Минутами он так путался во всем, что был положительно счастлив. Что же, может быть! Ощущает же человеческая рука на сильном морозе холодное железо как раскаленное…
И только дней через десять мелькание дня и ночи сделалось медленнее, он начал видеть и слышать, а горе стало на свое место — тяжелое, страшное, но человеческое горе.
Маленькую девочку пока держали в больнице и кормили молоком разных матерей. Это — первое, что стало интересовать Костю. Девочка жила, называлась Цилей, и только о ней Костя смел говорить и думать. А узнавала о ней в больнице тетя Дуня. Каждый день она ходила туда — скромная, согнутая, в темном платке, придирчиво опрашивала врачей и приносила новости: «У Цилечки желтушка» или: «А наша Цилечка сто грамм скушала». Она же и кормила Костю и, пока он ел, глядела на него подпершись, стоя — сидеть она не умела.

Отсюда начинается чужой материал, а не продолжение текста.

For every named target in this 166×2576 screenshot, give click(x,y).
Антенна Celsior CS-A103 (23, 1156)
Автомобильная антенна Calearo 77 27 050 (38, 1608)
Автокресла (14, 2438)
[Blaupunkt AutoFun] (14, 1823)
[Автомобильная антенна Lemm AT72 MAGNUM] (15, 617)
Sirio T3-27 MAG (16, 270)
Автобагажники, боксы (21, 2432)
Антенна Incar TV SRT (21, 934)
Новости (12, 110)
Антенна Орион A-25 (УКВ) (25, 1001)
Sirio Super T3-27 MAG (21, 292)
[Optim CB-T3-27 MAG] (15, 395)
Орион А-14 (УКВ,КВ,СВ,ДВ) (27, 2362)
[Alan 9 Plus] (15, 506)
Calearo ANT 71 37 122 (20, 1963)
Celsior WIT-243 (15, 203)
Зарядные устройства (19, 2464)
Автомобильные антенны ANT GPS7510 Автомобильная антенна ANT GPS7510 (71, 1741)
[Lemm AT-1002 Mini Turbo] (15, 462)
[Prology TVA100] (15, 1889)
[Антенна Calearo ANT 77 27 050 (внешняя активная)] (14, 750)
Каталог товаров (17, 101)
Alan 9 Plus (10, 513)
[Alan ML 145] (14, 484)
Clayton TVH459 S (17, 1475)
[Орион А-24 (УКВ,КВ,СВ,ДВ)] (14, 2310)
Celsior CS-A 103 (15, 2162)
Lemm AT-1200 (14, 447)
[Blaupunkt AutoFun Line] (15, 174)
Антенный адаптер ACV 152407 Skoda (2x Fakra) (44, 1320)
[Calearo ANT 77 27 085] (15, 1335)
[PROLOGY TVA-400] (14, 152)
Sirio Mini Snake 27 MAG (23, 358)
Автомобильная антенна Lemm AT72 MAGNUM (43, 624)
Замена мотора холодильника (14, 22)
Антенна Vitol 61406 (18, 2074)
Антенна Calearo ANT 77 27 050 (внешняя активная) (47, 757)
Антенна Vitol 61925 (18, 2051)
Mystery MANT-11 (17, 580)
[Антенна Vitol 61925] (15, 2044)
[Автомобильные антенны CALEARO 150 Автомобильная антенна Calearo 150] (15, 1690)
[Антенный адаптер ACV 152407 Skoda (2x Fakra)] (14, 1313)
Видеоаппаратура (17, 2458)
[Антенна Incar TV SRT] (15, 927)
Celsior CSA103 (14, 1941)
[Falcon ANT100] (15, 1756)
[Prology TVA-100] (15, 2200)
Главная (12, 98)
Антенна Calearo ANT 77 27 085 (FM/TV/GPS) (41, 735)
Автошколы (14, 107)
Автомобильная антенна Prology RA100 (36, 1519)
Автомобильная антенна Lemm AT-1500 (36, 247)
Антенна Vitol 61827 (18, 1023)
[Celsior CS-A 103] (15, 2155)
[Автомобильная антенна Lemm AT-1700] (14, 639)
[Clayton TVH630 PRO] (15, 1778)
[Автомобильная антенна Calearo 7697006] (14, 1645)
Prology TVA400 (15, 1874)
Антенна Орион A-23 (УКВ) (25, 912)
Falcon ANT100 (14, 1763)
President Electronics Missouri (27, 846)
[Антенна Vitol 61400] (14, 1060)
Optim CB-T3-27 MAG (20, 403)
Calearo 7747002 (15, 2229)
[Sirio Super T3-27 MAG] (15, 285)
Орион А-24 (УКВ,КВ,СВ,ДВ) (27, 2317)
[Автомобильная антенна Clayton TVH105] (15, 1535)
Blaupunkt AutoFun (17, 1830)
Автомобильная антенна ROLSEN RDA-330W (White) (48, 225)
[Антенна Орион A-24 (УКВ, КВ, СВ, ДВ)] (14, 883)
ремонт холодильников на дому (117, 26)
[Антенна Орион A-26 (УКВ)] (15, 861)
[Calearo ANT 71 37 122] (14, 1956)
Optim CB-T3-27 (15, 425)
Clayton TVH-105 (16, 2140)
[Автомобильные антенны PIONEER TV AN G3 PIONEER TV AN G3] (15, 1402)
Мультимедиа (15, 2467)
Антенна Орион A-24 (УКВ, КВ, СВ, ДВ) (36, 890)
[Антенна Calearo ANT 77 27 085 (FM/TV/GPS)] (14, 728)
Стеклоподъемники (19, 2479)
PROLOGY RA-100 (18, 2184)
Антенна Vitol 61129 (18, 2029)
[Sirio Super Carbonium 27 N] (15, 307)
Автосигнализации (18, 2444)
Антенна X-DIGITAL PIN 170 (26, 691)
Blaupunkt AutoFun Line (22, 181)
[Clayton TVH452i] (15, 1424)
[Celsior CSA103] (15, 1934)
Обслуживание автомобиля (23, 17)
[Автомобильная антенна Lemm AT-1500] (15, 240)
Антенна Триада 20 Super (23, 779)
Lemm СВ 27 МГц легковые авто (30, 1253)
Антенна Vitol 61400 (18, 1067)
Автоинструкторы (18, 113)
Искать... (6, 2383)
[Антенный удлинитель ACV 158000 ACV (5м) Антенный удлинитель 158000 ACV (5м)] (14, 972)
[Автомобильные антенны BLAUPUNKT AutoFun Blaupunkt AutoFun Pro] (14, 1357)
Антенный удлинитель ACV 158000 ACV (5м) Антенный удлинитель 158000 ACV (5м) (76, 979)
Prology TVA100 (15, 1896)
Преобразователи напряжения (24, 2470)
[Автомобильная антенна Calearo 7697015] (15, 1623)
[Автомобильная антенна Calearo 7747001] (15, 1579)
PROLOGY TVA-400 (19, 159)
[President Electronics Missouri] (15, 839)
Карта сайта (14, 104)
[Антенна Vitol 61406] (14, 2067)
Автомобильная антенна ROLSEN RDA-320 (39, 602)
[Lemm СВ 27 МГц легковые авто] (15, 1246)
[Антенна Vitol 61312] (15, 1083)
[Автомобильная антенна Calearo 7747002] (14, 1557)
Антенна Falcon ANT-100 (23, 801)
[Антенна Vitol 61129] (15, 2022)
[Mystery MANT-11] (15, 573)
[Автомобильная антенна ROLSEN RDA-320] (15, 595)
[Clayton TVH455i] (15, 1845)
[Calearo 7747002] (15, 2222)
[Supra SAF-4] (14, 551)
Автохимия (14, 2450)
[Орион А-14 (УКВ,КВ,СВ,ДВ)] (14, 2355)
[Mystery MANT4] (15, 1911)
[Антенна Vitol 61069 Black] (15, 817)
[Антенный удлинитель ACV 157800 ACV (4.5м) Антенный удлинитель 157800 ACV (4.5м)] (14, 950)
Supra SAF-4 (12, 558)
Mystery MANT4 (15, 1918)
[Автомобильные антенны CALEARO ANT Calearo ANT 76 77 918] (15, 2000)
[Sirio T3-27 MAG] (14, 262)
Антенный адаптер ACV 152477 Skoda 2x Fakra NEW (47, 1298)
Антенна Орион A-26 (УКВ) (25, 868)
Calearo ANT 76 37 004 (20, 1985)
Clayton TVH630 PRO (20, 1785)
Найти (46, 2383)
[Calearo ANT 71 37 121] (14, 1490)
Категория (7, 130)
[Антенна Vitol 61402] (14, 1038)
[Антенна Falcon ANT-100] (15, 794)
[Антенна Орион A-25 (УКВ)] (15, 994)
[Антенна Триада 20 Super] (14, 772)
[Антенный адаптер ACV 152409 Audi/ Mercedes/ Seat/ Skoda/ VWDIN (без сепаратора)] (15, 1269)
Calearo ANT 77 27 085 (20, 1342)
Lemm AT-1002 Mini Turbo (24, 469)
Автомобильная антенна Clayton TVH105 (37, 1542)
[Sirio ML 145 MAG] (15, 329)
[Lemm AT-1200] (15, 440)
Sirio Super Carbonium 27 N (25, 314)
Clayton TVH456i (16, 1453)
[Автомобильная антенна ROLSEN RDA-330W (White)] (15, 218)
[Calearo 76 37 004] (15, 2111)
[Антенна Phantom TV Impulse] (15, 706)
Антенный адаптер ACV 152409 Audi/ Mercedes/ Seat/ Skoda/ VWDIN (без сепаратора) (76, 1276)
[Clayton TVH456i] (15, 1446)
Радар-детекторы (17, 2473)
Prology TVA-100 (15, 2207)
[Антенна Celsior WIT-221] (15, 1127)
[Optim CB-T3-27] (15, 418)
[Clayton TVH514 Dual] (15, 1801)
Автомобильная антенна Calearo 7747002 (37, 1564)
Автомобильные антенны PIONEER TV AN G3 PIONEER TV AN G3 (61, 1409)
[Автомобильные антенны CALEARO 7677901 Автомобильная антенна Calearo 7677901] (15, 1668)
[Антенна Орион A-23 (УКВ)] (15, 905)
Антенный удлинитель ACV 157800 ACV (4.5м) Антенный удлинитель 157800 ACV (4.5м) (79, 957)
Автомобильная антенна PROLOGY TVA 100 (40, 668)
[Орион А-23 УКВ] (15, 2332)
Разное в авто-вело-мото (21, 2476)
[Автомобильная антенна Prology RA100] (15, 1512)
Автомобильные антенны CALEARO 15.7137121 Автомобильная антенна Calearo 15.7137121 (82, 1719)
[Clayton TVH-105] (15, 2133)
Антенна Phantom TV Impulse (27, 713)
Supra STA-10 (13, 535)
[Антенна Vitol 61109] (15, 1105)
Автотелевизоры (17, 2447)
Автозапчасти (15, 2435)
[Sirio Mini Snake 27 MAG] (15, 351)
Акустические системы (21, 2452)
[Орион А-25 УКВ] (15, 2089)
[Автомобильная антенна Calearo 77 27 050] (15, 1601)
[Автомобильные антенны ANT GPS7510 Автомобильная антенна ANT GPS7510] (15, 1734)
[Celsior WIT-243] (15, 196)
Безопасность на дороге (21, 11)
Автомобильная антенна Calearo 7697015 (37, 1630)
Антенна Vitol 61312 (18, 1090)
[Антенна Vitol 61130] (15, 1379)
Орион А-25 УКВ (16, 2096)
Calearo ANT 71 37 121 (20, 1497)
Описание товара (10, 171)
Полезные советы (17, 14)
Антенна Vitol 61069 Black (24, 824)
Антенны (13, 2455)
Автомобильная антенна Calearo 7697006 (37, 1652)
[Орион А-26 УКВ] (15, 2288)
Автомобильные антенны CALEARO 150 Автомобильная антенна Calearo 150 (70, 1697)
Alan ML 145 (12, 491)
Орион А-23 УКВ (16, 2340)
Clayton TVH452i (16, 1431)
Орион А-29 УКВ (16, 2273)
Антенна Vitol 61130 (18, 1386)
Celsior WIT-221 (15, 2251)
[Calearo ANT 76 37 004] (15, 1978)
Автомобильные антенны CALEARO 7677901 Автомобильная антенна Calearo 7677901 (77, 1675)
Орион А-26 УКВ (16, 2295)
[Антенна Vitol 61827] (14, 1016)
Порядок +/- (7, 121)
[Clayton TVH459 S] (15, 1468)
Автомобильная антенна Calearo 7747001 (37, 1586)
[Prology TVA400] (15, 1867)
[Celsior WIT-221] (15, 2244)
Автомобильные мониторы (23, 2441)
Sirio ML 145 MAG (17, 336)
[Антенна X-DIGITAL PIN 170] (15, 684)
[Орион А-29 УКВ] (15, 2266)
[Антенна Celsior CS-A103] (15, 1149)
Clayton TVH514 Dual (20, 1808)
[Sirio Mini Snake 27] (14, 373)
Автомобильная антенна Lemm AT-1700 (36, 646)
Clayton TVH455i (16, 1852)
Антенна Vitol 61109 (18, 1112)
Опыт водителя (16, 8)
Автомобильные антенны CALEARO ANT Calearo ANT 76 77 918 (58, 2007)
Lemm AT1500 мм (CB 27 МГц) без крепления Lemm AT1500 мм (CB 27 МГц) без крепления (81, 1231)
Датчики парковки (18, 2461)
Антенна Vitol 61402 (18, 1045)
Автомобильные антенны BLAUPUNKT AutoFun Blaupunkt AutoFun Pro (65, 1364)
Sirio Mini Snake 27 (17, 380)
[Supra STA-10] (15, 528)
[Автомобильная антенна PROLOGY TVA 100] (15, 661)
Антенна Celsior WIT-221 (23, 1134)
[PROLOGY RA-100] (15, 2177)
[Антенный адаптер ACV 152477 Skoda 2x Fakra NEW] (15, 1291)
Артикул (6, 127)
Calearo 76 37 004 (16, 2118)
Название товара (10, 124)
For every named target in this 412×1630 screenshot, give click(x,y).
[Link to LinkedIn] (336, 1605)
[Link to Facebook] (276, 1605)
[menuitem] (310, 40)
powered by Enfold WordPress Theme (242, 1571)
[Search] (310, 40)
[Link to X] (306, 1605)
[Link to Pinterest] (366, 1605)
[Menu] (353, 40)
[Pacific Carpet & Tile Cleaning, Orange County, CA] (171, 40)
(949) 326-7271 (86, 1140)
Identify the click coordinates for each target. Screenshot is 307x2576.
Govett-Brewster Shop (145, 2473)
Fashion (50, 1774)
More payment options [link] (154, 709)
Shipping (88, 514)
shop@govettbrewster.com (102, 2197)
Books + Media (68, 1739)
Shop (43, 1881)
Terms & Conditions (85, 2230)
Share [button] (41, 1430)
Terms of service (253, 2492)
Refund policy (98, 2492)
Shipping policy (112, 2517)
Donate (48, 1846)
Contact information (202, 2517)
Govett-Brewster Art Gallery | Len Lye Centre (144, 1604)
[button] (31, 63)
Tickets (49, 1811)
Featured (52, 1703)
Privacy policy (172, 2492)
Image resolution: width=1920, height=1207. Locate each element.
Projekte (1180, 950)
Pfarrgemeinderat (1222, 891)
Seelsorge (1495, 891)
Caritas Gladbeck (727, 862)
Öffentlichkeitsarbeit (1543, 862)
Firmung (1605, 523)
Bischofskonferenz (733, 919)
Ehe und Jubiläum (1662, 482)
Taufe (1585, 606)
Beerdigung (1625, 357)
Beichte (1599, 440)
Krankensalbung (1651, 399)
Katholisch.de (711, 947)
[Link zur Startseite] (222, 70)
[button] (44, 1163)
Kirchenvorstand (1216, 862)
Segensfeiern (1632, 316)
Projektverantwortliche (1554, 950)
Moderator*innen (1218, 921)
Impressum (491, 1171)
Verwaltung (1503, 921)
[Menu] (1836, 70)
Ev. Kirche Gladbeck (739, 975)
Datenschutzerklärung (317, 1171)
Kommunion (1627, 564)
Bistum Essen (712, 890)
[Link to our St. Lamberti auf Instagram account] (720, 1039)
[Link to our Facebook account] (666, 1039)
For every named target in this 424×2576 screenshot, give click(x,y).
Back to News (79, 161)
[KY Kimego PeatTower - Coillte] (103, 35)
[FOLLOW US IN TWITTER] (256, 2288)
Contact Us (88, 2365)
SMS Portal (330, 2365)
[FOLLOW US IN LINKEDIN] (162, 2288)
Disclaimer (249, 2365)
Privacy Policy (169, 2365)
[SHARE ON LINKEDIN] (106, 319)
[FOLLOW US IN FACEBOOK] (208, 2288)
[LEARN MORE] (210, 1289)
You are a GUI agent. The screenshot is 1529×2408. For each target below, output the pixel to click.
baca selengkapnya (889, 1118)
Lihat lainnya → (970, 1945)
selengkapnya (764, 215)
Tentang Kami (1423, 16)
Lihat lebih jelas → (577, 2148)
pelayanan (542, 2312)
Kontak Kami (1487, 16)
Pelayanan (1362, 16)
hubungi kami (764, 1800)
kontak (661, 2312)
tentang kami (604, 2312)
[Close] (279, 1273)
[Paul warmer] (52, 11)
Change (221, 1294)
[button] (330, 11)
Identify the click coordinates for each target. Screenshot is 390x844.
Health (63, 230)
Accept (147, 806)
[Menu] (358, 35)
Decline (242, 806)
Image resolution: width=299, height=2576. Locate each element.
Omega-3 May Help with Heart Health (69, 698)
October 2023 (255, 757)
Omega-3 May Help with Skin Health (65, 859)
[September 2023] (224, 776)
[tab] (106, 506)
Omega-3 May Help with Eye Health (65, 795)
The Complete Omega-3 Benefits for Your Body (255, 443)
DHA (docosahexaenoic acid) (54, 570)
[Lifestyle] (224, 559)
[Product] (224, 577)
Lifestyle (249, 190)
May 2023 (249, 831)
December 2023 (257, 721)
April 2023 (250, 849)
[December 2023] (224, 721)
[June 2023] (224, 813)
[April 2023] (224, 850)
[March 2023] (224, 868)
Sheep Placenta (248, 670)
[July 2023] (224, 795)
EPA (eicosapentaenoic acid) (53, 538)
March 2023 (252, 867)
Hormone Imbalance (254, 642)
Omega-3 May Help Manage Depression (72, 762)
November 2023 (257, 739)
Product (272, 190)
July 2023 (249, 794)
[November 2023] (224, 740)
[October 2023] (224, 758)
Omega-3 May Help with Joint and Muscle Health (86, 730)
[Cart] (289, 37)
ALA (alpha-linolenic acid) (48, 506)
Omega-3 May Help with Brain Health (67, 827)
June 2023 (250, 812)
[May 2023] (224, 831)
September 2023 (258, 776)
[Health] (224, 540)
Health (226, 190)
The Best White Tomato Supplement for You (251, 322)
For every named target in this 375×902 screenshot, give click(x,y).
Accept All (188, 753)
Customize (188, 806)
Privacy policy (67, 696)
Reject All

— Не могут они там ее держать, — сказала она однажды Косте. — Нету такого закону. Сказали: забирайте свое дитя, а не то в приют. А куда забрать-то? Грехи.
Папа приходил и уходил, а когда приходил, садился за стол и задумчиво наигрывал на зубах. Костя спросил его насчет Цили. Папа рассеянно и небрежно сказал: «Все решим, все решим», отвернулся в угол и заплакал.